Funny that AI has an easier time rendering inappropriate material than it does human hands…
Ha.
Yes, and as I’ve said repeatedly, it’s able to synthesize novel images from the things it has learned.
If you train an AI with pictures of green cars and pictures of red apples, it’ll be able to figure out how to generate images of red cars and green apples for you.
Exactly. And if you ask it for the opposite of an older MILF, then how does it know what younger ladies look like?
It’s possible to legally photograph young people. Completely ordinary legal photographs of young people exist, from which an AI can learn the concept of what a young person looks like.
The only example I can think of with what you said is just a couple brief innocent scenes from The Blue Lagoon.
Short of that, I don’t know (nor care for any references to) any other legal public images or video of anything as such.
I dunno, I’m just bumfuzzled how AI, whether public or private, could have sufficient information to generate such things these days.
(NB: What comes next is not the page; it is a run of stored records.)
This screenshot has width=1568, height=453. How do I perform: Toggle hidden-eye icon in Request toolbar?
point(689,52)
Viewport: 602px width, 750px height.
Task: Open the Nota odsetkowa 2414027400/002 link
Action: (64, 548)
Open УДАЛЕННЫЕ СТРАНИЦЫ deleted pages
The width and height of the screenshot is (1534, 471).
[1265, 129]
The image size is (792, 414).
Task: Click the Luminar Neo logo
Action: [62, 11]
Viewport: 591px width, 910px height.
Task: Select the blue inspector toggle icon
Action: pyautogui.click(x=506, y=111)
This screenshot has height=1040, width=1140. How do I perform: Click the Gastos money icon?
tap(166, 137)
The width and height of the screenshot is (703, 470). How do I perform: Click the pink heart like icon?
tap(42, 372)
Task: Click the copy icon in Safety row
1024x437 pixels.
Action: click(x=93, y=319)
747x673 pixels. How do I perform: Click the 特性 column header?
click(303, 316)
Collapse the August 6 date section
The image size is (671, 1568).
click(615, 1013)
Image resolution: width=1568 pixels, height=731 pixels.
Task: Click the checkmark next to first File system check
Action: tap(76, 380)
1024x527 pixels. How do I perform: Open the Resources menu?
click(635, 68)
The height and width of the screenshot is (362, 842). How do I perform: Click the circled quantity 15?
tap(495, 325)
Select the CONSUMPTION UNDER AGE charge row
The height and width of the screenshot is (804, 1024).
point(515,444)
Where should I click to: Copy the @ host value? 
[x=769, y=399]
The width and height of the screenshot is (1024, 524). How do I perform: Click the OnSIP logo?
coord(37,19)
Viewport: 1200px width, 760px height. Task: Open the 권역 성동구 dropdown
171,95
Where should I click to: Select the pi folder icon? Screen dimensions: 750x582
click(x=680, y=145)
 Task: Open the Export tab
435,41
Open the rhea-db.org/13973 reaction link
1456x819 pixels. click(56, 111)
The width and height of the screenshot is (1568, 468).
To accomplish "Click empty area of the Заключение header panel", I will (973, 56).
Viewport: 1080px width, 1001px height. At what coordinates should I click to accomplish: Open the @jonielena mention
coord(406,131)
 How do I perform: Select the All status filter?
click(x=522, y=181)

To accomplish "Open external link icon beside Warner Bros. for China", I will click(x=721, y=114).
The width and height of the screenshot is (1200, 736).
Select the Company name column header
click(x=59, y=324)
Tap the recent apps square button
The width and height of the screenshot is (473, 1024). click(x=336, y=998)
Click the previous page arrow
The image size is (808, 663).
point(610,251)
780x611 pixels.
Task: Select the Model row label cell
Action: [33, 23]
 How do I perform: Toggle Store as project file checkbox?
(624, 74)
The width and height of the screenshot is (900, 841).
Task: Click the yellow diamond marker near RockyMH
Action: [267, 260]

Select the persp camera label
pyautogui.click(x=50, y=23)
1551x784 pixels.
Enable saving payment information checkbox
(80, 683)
Do a Google Image search for “child” or “teenager” or other such innocent terms, you’ll find plenty of such.
I think you’re underestimating just how well AI is able to learn basic concepts from images. A lot of people imagine these AIs as being some sort of collage machine that pastes together little chunks of existing images, but that’s not what’s going on under the hood of modern generative art AIs. They learn the underlying concepts and characteristics of what things are, and are able to remix them conceptually.
And conceptually, if I had never seen my cousin in the nude, I’d never know what young people look naked.
No that’s not a concept, that’s a fact. AI has seen inappropriate things, and it doesn’t fully know the difference.
You can’t blame the AI itself, but you can and should blame any and all users that have knowingly fed it bad data.
Is an image of a child inappropriate? Fully clothed, nothing going on.
Is the image of an adult engaging in sexual activity inappropriate?
Based on those two concepts, it can generate inappropriate child sexual imagery.
You may have done OCR work a while ago, but that is not the same type of machine learning that goes into typical generative AI systems in the modern world. It very much seems as though you are profoundly misunderstanding how this technology operates if you think it can’t generate a novel combination of previously trained concepts without a prior example.
I’m referring to the inappropriate photography and videos out there. Please learn to read.
You’re not the brightest spoon in the drawer are you?
“Naked” and “child” are two concepts it can learn and combine without needing to be taught “naked child”.
It does not need to see an example of every type of thing it can generate.
It can combine pornographic concepts learned in isolation to disparate unrelated concepts.
It does not need to have been trained on child porn to generate child porn.
I haven’t and won’t attempt any testing on this, for obvious reasons. But at the same time, if any AI system out there can manage to generate images of pre-puberty private parts, then the training data must have included inappropriate material to be able to distinguish the differences.